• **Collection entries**
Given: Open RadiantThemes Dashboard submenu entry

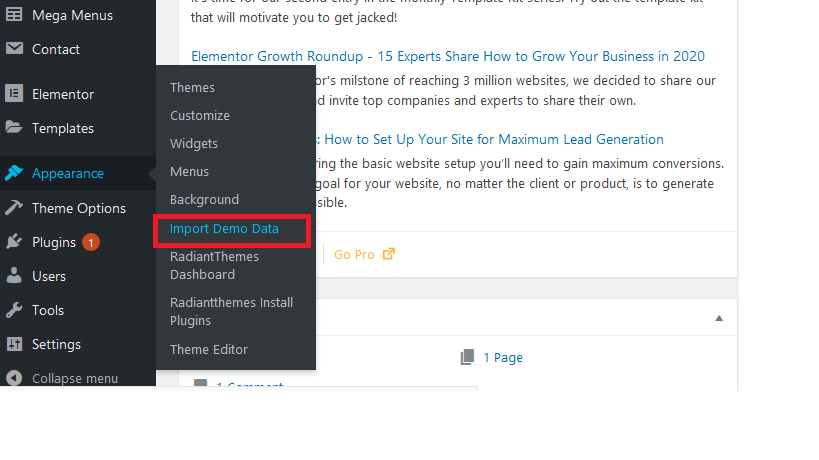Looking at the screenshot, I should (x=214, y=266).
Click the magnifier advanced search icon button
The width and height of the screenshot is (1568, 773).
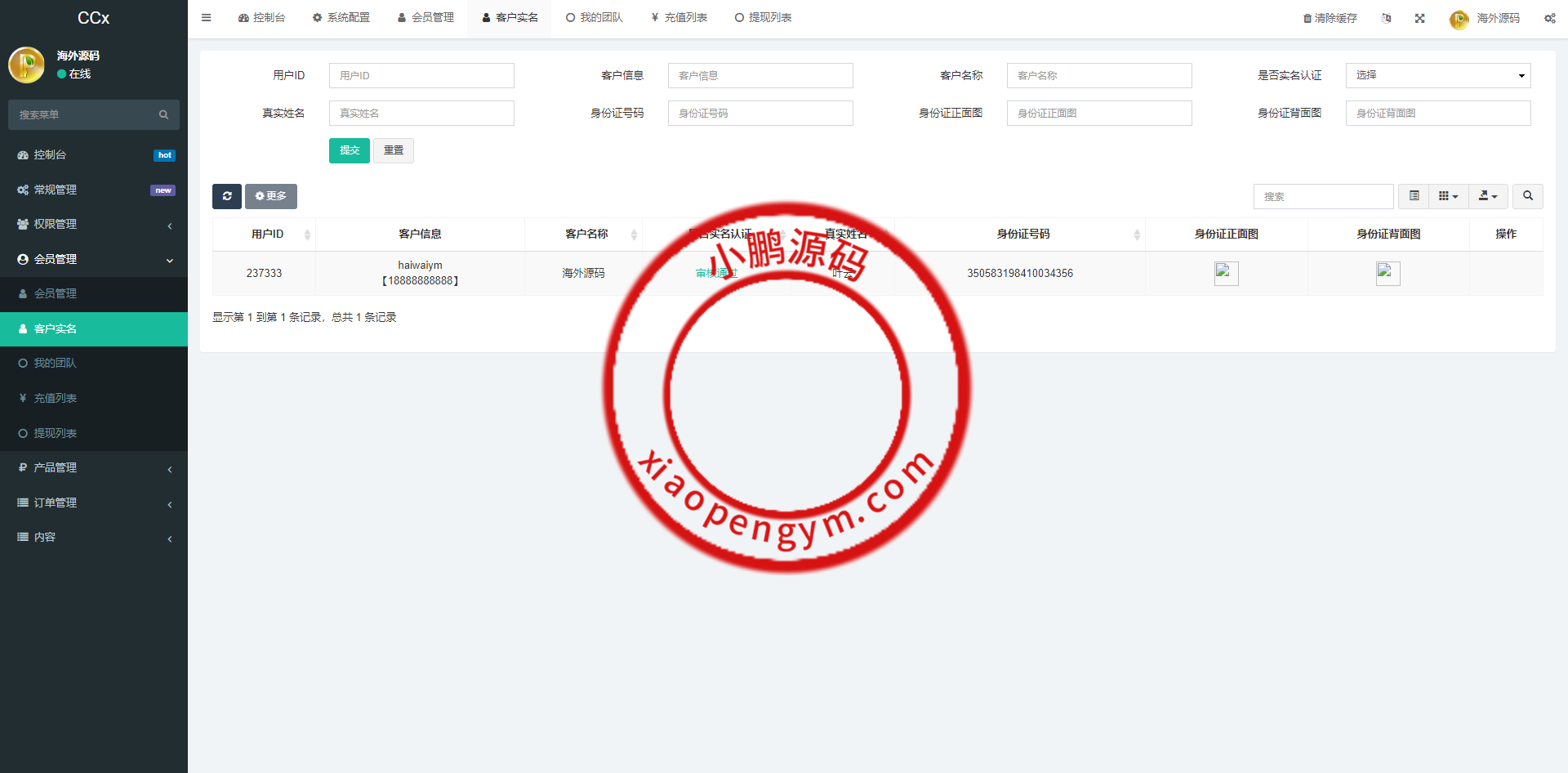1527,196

• **Work instruction**
Set down word for word every line from the line containing "The width and" through the last line of the entries, and nothing more; no pictures.

• **Response to the task**
The width and height of the screenshot is (1568, 773).
1527,196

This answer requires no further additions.